It shouldn’t surprise you that we here at the Skiing department believe in the value of a luxury chalet of your very own. But not everyone shares our enthusiasm, of course. Ski chalets are a big investment, there are no two ways about it.
Having just recently been involved in selling my parents on a lovely ski property for sale in Austria, here are the pros and cons I presented them with before they made the jump.
Pro #1 The strong pound
For the benefit of our British readers, the Great British Pound is incredibly strong at the moment. With mortgage rates in countries like France being lower than they have ever been, and the Euro continuing not to show any signs of strengthening any time soon (sitting at 1.00 GBP to 1.23 EUR at the time of writing), the whole of Europe is your oyster as a British buyer.
Pro #2 Flexible buying options
There are plenty of options for prospective chalet buyers, with prices to match. Catered or non catered, ski-in/ski-out locations or locations a drive away from the slopes, pools, jacuzzis – there is a lot to consider in terms of the calibre of chalet you might want to invest in.
Property developers and agents are more than happy to agree renting terms, as well as direct buying terms. You can often benefit from approaching developers like Kristall Spaces or French Mountain Property directly, rather than contending with buyers’ fees through estate agents.
Pro #3 An all year round basecamp
It can be misleading to think of a ski chalet as just that, a crash pad after a day of hitting the slopes. To do so tends to do the resorts themselves a disservice. A lot of them are just as enticing out of season as in season. More manageable climates, lush green valleys and a lower tourist headcount are but some of the advantages of having access to a chalet in the summer months.
That’s not to say there won’t be anything to do other than hiking, though. Activities as varied as golf, horseriding, paragliding, rock climbing and watersports become available once the summer months roll in.
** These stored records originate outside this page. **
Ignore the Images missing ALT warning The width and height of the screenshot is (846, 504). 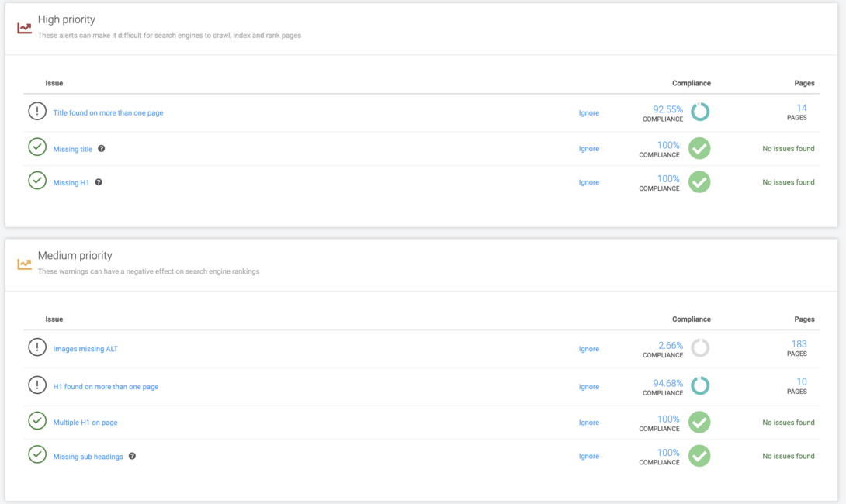pyautogui.click(x=589, y=349)
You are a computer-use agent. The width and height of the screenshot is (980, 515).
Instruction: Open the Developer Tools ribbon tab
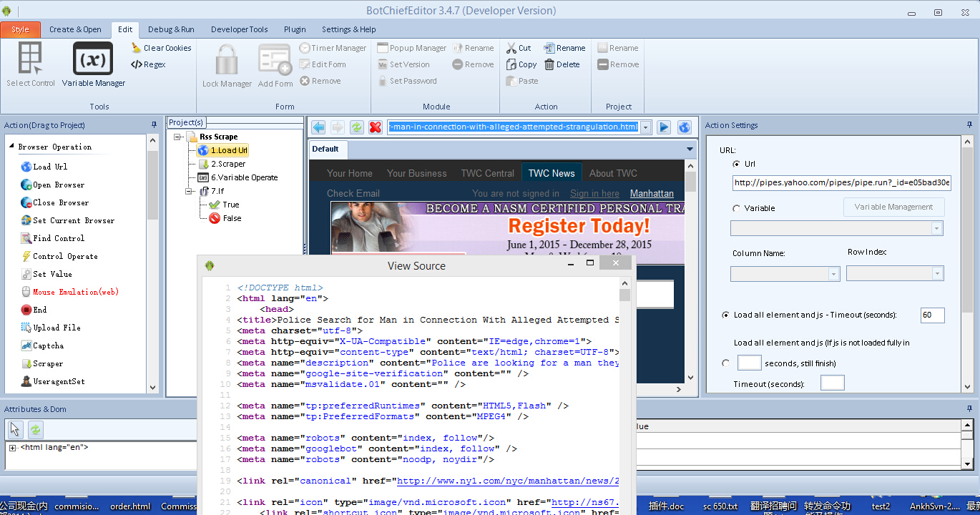click(239, 29)
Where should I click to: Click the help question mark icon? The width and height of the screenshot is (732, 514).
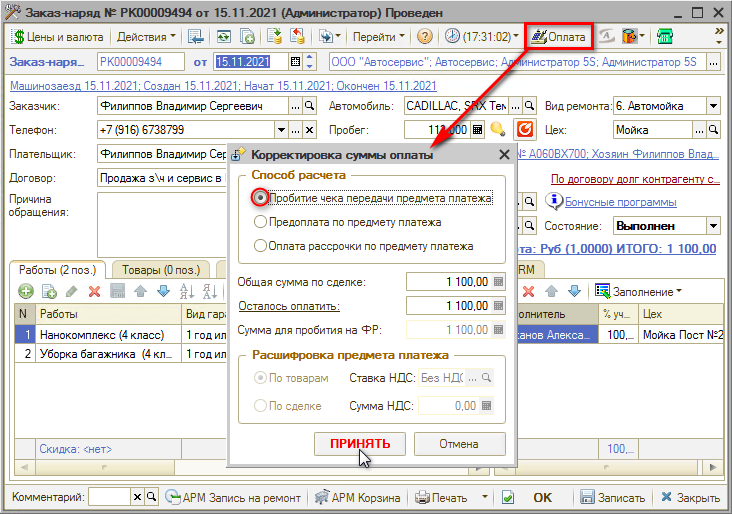click(x=425, y=37)
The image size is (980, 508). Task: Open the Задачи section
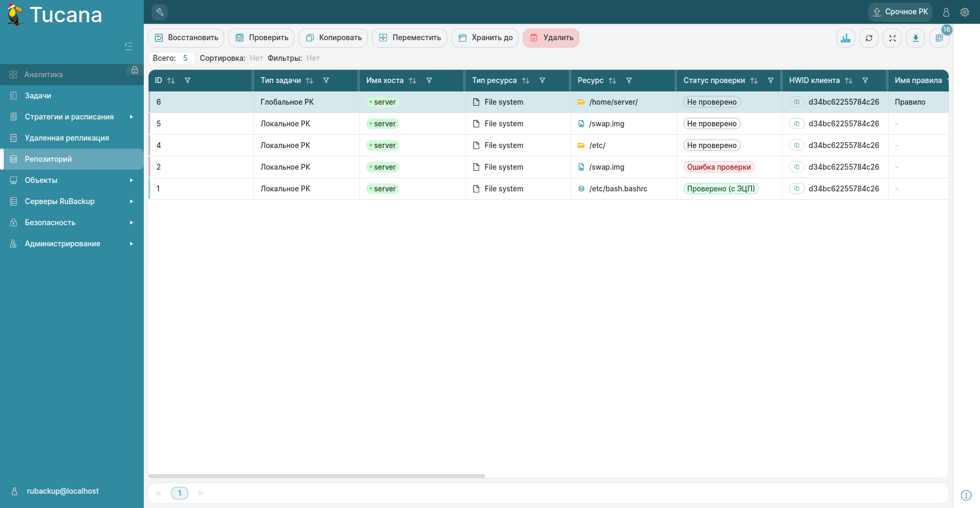coord(38,96)
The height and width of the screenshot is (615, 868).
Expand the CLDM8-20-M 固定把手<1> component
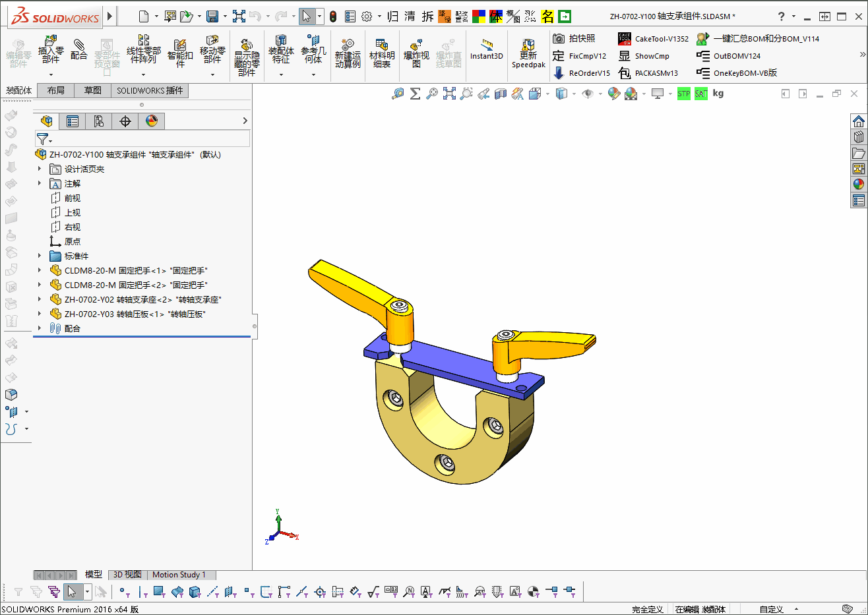[40, 270]
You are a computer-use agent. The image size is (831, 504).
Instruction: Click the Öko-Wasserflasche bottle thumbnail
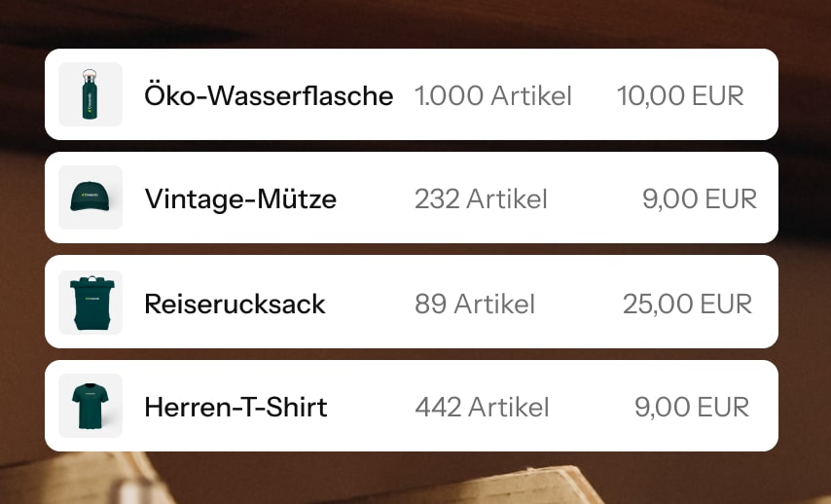[x=90, y=94]
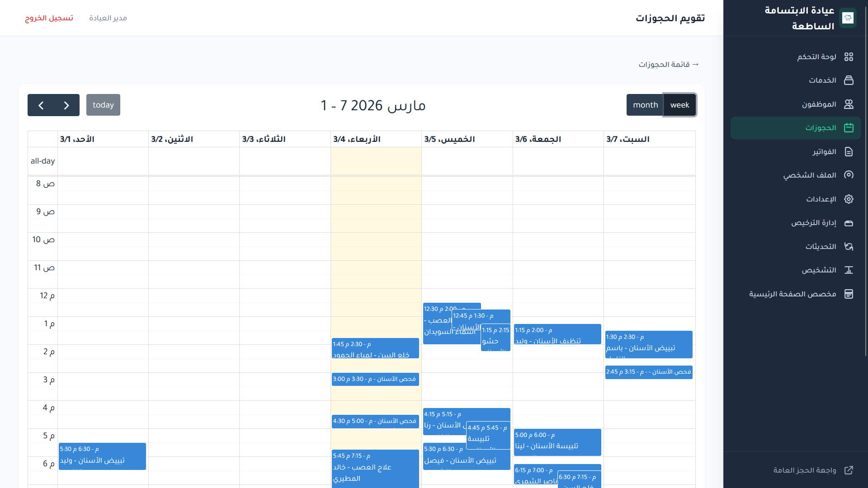
Task: Open the 3:00 Wednesday dental checkup event
Action: pos(375,379)
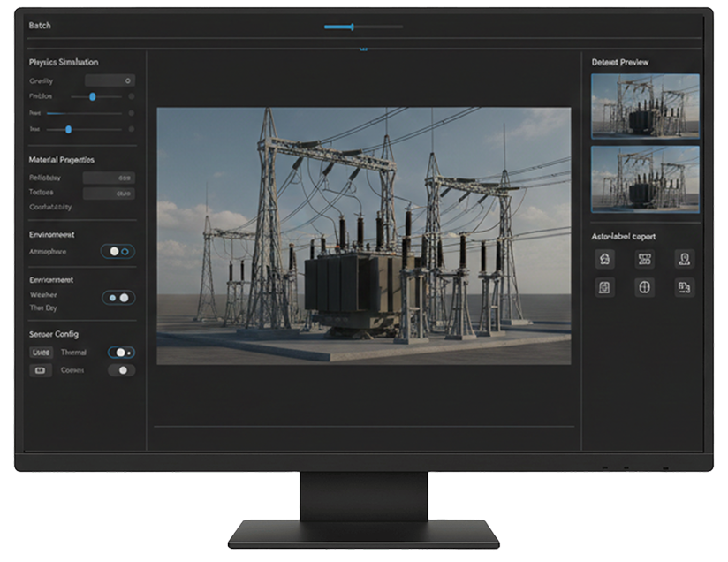Click the bottom-middle globe-shaped export icon
Image resolution: width=728 pixels, height=562 pixels.
click(644, 287)
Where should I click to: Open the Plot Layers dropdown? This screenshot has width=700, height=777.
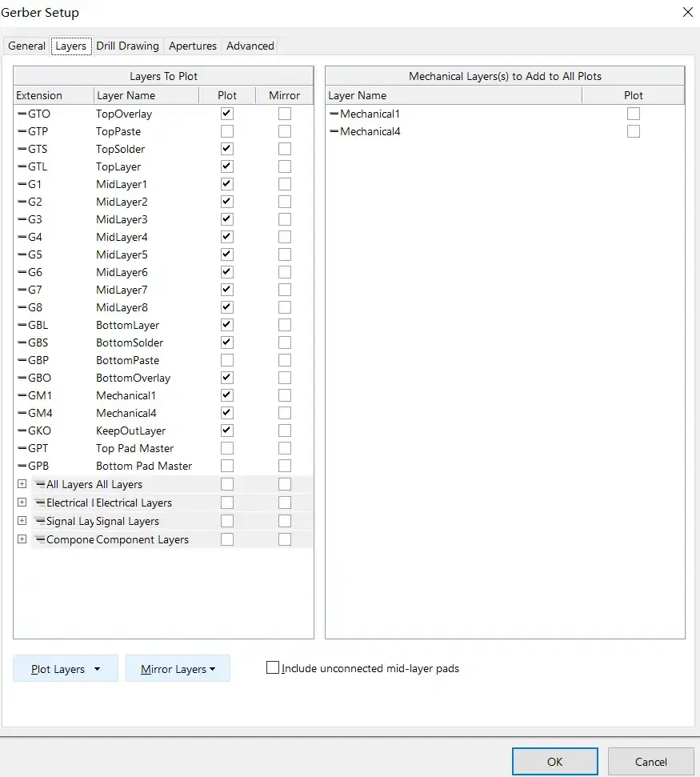tap(66, 669)
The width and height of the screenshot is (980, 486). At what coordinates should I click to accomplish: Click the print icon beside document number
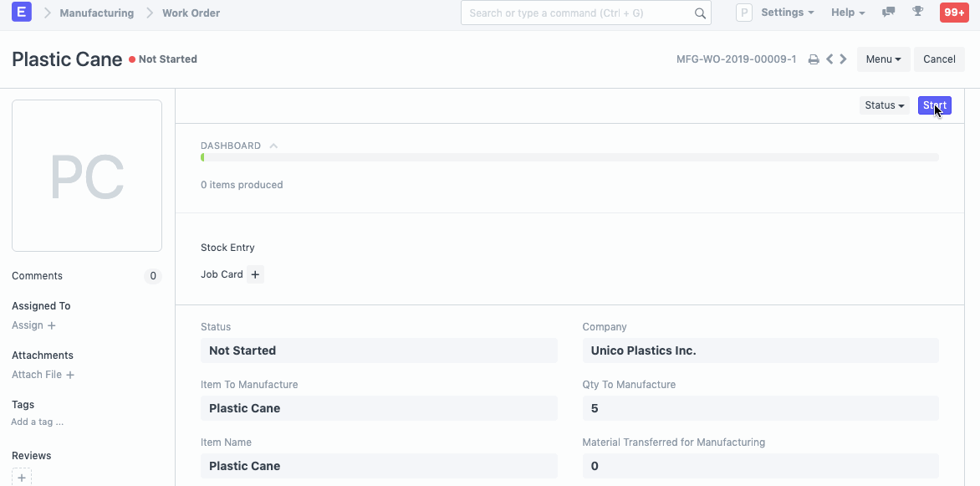(x=813, y=59)
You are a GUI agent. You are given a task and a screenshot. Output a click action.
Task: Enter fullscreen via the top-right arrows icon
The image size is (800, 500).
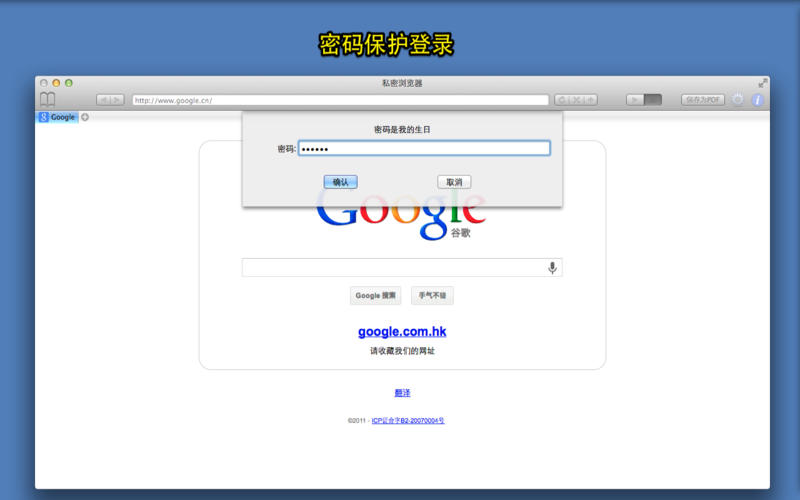pyautogui.click(x=763, y=83)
It can give you a whole new appreciation of your favourite resort, and might make your chalet a go-to holiday destination all year round.
In the interest of fairness, let’s consider some of the disadvantages of outright buying a chalet.
Con #1 Local property ownership laws
Property ownership laws vary greatly from country to country – the fees you pay for the chalet itself might not be the only fees that you will be expected to pay.
The French government, for example, heavily taxes wealthy residents seeking second homes in the Alps. These laws obviously don’t apply to buyers who aren’t existing French residents, but that’s not to say you won’t receive aggressive letters assuming that you are until you tell the government otherwise.
Go prepared for anything!
Con #2 Maintenance costs
Depending on the agreements you make when you choose to invest in a property, you may be responsible for maintenance costs yourself, or, if you are renting, you may be able to report problems to a landlord instead.
Maintenance itself is one cost, but it can be worth employing a housekeeper to occasionally check up on your chalet when it’s not in use. They can highlight maintenance issues ahead of your arrival, which you can hopefully have addressed before you start your holiday.
Con #3 Inflexibility
Owning your own chalet can make you feel tied to that resort as your sole holiday destination. If you let it, that is.
It can help to choose a resort that has more than a few slopes locally, letting you expand your horizons on subsequent visits. As mentioned earlier, some resorts are just as exciting to visit during the summer as during winter.
The inflexibility issue is only an issue if you let it be. Your property could be a stopping-off point onto another resort or an unexpected summer getaway spot – it doesn’t have to be a winter-only skiing headquarters.